La disposition du jugement relatives aux frais irrépétibles sera infirmée et il est équitable de mettre à la charge de la SARL MAHILENA à payer à Madame [L] la somme de 2.500€ au titre des frais non compris dans les dépens qu'elle a engagés en première instance et en cause d'appel.
Les dépens d'appel seront à la charge de la SARL MAHILENA, partie succombante par application de l'article 696 du code de procédure civile.

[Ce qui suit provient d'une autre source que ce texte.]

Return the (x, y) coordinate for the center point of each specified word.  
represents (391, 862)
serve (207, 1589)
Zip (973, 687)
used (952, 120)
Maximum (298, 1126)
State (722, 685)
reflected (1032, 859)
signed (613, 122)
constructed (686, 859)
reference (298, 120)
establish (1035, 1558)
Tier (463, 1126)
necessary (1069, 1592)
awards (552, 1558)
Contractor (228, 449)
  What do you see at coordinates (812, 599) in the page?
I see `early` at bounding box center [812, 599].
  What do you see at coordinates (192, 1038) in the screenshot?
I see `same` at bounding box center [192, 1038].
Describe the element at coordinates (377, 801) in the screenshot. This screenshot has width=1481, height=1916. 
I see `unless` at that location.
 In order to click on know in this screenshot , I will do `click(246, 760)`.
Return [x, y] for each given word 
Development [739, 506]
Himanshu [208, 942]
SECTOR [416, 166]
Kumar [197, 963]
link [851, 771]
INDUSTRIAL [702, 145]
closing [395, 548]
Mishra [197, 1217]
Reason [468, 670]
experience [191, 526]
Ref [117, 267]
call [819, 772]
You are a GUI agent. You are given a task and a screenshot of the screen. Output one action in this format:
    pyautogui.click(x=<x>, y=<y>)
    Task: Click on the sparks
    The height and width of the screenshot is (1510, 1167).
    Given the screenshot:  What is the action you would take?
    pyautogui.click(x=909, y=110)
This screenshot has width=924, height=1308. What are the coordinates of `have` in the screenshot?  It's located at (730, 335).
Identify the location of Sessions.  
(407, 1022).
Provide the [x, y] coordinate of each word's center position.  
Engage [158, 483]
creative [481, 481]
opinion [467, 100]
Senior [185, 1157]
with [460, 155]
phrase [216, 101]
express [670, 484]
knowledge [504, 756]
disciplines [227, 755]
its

En cas d'exécution forcée, le droit proportionnel à la charge du créancier ne peut être perçu quand le recouvrement ou l'encaissement de sommes par un huissier mandaté est effectué sur le fondement d'un titre exécutoire constatant une créance née de l'exécution d'un contrat de travail, par application des dispositions des articles R444-53 et R444-55 du code de commerce.
PAR CES MOTIFS
La Cour, après en avoir délibéré, statuant publiquement, par arrêt contradictoire prononcé par mise à disposition au greffe, les parties en ayant été avisées dans les conditions prévues à l'article 450 alinéa 2 du code de procédure civile et en matière prud'homale,
Rejette la demande tendant à déclarer irrecevables les conclusions et les pièces de Maître [F] en cause d'appel,
Infirme le jugement déféré sauf en sa disposition ayant rejeté la demande de dommages-intérêts pour retard de communication des bulletins de salaire et en sa disposition relative aux dépens,
Statuant à nouveau et y ajoutant,
Condamne la SARL MAHILENA, prise en la personne de son mandataire ad-hoc, Maître [F], à payer à Madame [V] [L] les sommes de :
- 2.070,90 € net au titre de la garantie de maintien de salaire et de la garantie incapacité de travail,
- 2.000 € au titre des dommages-intérêts pour retard dans le paiement du complément de salaire,
- 10.650 € au titre de l'indemnité pour travail dissimulé,
- 506 € net au titre de la prime de transport,
- 2.000 € au titre des dommages-intérêts pour manquement par l'employeur concernant le paiement des primes sur le chiffre d'affaires,
- 1.200 € au titre du défraiement des appels téléphoniques,
- 2.500 € au titre de l'article 700 du code de procédure civile,
Ordonne la capitalisation des intérêts,
Rejette la demande de Madame [V] [L] au titre des frais d'exécution forcée,
Condamne la SARL MAHILENA aux dépens d'appel.